OPN G20 PIC
US President Donald Trump, front center, listens to France's President Emmanuel Macron as they pose with world leaders for a group picture at the start of the G20 Leader's Summit inside the Costa Salguero Center in Buenos Aires, Argentina. Image Credit: AP

If a single event this past weekend came to typify the annual meeting of the G20 leaders in Buenos Aires, it would be that German Chancellor Angela Merkel’s plane developed a technical fault and had to turn back to Germany, forcing her late arrival at the conference.

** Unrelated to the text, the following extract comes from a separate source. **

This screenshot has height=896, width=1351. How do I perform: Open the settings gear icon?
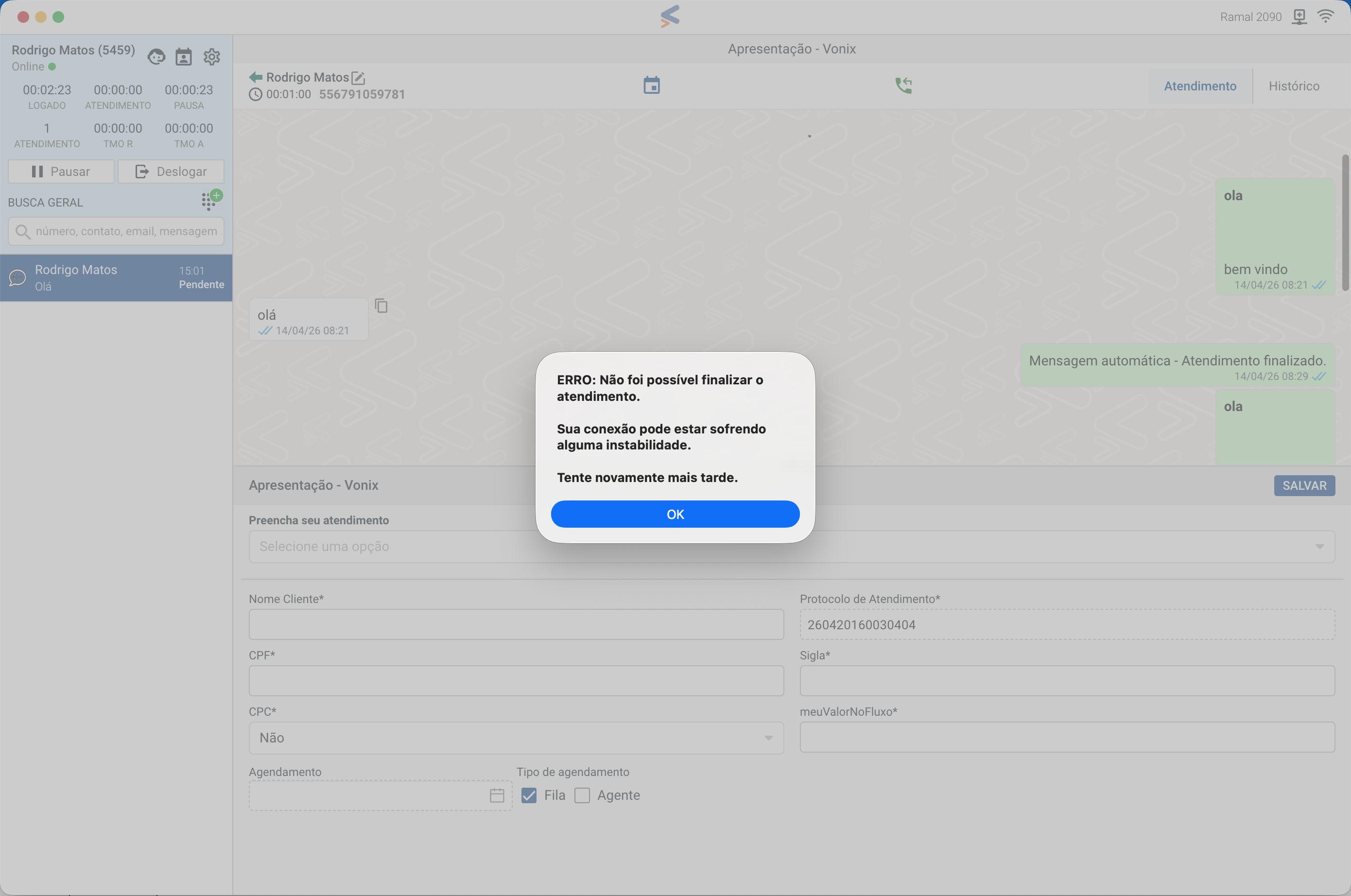[x=211, y=56]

Truth be told, Merkel didn’t miss much, as the leaders of the 20 nations that together account for 85 per cent of the global economy struggled to reach agreements on major issues such as trade, migration and climate change in the Argentine capital.

Given the trend away from internationalism and towards populist-driven nationalism, there was little room for the global leaders to find significant common ground at a summit dominated by a series of disagreements, such as between Washington and Moscow over recent developments in Ukraine and the incidents in the Sea of Azov, between Turkey and Saudi Arabia, and from a United Kingdom that is struggling to find a new role on the global stage once it leaves the European Union in a little under four months.

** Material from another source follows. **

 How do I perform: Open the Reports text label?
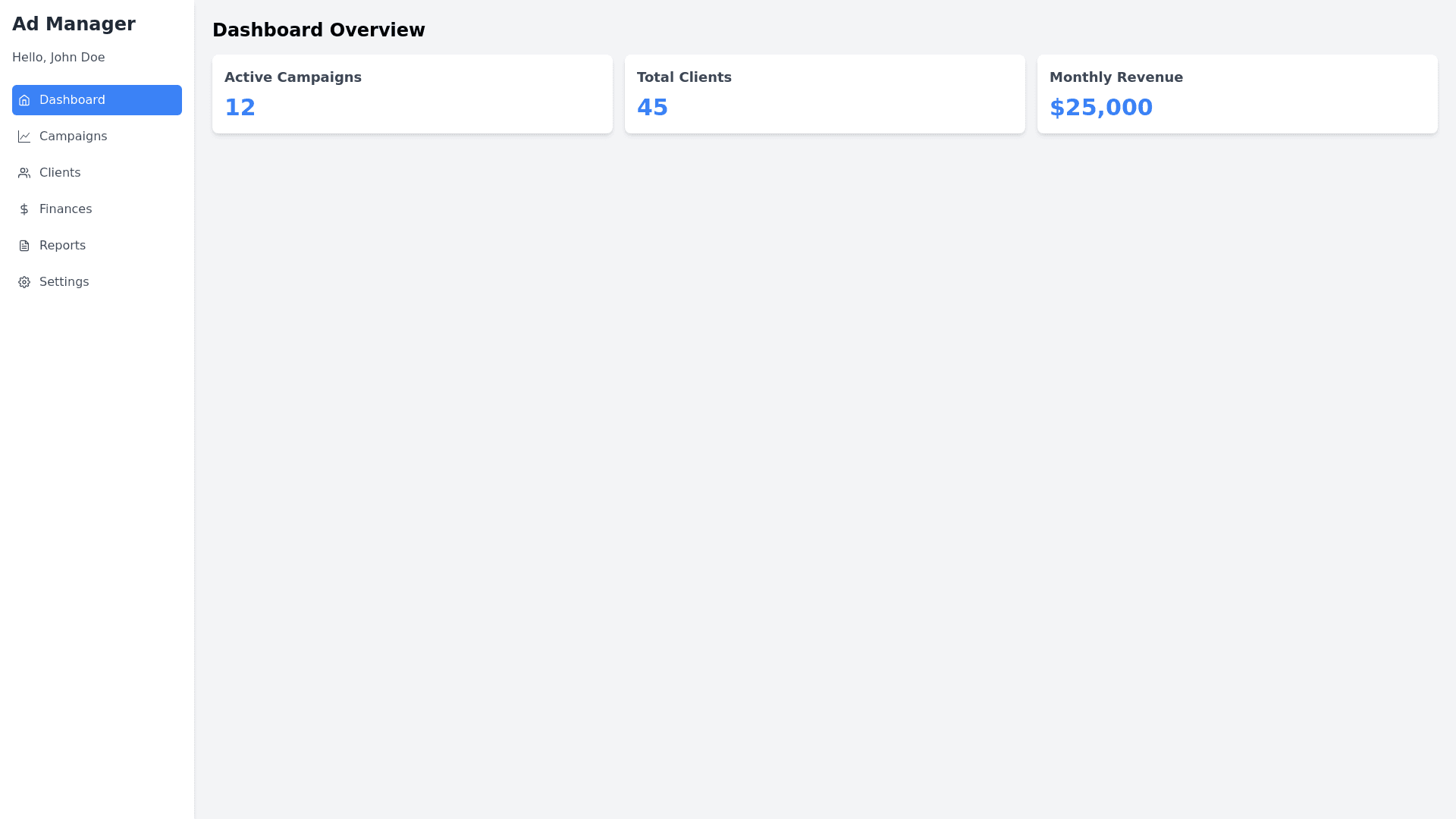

At the best of times, the Group of 20 industrialised nations is an unwieldy one, and the trade dispute between Washington and Beijing has made matters worse. The Trump administration has imposed $200 billion (Dh734 billion) in tariffs on Chinese goods, and the dispute threatens to escalate, with significant ramifications for an already-slowing Chinese economy and global trade. In this regard, there was at least agreement between representatives from Washington and Beijing that there would be a 90-day moratorium on the imposition of tariffs between the world’s two largest economies. There was also an agreement that the G20 is committed to a rules-based international order in common dealings.

While President Trump and Russian leader Vladimir Putin were both present, an official one-on-one between the two was cancelled by the White House over the actions of Russian naval forces of detaining Ukrainian crewmen from three vessels last week in the Russian controlled Kerch Strait. Tensions between Ukraine and Moscow remain at a critical level, with Kiev imposing martial law in 10 regions neighbouring Russia and banning Russian males from entering its territory, measures it says are necessary, fearing that a military engagement with Russia may be imminent.

While Trump used the summit as an opportunity to formally sign the revised North America Free Trade Agreement with the leaders of Mexico and Canada, the reality of the G20 summit is that there is little appetite now for large-scale multilateral initiatives. The tango partners at the Buenos Aires summit were broadly out of step.